• _Your objective_
Return the records, each one exactly as written.

• _Record extracts_

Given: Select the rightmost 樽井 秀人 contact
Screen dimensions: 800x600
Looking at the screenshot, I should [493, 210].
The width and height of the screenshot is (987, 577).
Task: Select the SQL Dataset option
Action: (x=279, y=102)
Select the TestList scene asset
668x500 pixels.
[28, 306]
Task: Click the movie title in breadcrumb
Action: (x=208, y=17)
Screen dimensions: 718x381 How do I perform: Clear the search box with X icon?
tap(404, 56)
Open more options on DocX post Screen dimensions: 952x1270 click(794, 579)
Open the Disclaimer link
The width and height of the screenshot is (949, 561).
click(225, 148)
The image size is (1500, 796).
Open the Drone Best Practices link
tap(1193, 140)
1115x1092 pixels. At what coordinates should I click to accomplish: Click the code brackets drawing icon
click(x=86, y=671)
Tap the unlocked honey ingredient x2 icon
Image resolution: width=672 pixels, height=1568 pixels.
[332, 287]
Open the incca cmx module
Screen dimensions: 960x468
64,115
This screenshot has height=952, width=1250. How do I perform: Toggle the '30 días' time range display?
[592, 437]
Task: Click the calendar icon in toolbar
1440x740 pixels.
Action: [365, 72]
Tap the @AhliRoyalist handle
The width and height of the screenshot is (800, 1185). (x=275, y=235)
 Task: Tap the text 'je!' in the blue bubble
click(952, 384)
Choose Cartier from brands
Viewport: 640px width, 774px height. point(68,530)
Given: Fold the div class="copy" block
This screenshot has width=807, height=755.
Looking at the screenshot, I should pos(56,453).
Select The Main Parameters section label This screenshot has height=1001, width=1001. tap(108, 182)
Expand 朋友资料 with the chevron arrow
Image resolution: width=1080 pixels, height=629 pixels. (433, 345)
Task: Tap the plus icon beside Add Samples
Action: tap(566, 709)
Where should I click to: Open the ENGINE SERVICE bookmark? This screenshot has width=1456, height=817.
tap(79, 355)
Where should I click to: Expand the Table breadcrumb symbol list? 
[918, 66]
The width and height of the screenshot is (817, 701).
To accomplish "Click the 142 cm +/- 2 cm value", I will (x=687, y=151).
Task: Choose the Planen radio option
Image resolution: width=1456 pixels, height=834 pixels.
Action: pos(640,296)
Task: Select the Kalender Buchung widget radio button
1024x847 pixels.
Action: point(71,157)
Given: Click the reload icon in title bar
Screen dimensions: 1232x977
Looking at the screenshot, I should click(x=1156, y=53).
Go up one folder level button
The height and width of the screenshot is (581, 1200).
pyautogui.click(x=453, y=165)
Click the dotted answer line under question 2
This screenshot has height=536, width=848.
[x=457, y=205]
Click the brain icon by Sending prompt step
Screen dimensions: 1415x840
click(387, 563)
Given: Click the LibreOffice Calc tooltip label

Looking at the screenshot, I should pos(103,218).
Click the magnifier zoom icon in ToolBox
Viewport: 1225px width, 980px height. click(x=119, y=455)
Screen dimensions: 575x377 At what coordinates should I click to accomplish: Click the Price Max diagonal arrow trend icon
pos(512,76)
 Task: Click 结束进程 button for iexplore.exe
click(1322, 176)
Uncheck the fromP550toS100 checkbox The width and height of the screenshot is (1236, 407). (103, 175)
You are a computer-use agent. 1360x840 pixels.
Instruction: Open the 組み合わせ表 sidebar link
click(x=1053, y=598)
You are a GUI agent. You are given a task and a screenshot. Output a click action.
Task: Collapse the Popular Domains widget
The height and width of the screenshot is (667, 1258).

• _Expected answer_
Given: Select the rightmost 樽井 秀人 contact
Screen dimensions: 800x600
Looking at the screenshot, I should [493, 210].
The width and height of the screenshot is (987, 577).
Task: Select the SQL Dataset option
Action: (x=279, y=102)
Select the TestList scene asset
668x500 pixels.
[28, 306]
Task: Click the movie title in breadcrumb
Action: (x=208, y=17)
Screen dimensions: 718x381 How do I perform: Clear the search box with X icon?
tap(404, 56)
Open more options on DocX post Screen dimensions: 952x1270 click(794, 579)
Open the Disclaimer link
The width and height of the screenshot is (949, 561).
click(225, 148)
The image size is (1500, 796).
Open the Drone Best Practices link
tap(1193, 140)
1115x1092 pixels. At what coordinates should I click to accomplish: Click the code brackets drawing icon
click(x=86, y=671)
Tap the unlocked honey ingredient x2 icon
Image resolution: width=672 pixels, height=1568 pixels.
[332, 287]
Open the incca cmx module
Screen dimensions: 960x468
64,115
This screenshot has height=952, width=1250. How do I perform: Toggle the '30 días' time range display?
[592, 437]
Task: Click the calendar icon in toolbar
1440x740 pixels.
Action: [365, 72]
Tap the @AhliRoyalist handle
The width and height of the screenshot is (800, 1185). (x=275, y=235)
 Task: Tap the text 'je!' in the blue bubble
click(952, 384)
Choose Cartier from brands
Viewport: 640px width, 774px height. point(68,530)
Given: Fold the div class="copy" block
This screenshot has width=807, height=755.
Looking at the screenshot, I should pos(56,453).
Select The Main Parameters section label This screenshot has height=1001, width=1001. tap(108, 182)
Expand 朋友资料 with the chevron arrow
Image resolution: width=1080 pixels, height=629 pixels. (433, 345)
Task: Tap the plus icon beside Add Samples
Action: tap(566, 709)
Where should I click to: Open the ENGINE SERVICE bookmark? This screenshot has width=1456, height=817.
tap(79, 355)
Where should I click to: Expand the Table breadcrumb symbol list? 
[918, 66]
The width and height of the screenshot is (817, 701).
To accomplish "Click the 142 cm +/- 2 cm value", I will (x=687, y=151).
Task: Choose the Planen radio option
Image resolution: width=1456 pixels, height=834 pixels.
Action: pos(640,296)
Task: Select the Kalender Buchung widget radio button
1024x847 pixels.
Action: point(71,157)
Given: Click the reload icon in title bar
Screen dimensions: 1232x977
Looking at the screenshot, I should click(x=1156, y=53).
Go up one folder level button
The height and width of the screenshot is (581, 1200).
pyautogui.click(x=453, y=165)
Click the dotted answer line under question 2
This screenshot has height=536, width=848.
[x=457, y=205]
Click the brain icon by Sending prompt step
Screen dimensions: 1415x840
click(387, 563)
Given: Click the LibreOffice Calc tooltip label

Looking at the screenshot, I should pos(103,218).
Click the magnifier zoom icon in ToolBox
Viewport: 1225px width, 980px height. click(x=119, y=455)
Screen dimensions: 575x377 At what coordinates should I click to accomplish: Click the Price Max diagonal arrow trend icon
pos(512,76)
 Task: Click 结束进程 button for iexplore.exe
click(1322, 176)
Uncheck the fromP550toS100 checkbox The width and height of the screenshot is (1236, 407). (103, 175)
You are a computer-use agent. 1360x840 pixels.
Instruction: Open the 組み合わせ表 sidebar link
click(x=1053, y=598)
You are a GUI agent. You are given a task and a screenshot. Output a click action.
Task: Collapse the Popular Domains widget
The height and width of the screenshot is (667, 1258).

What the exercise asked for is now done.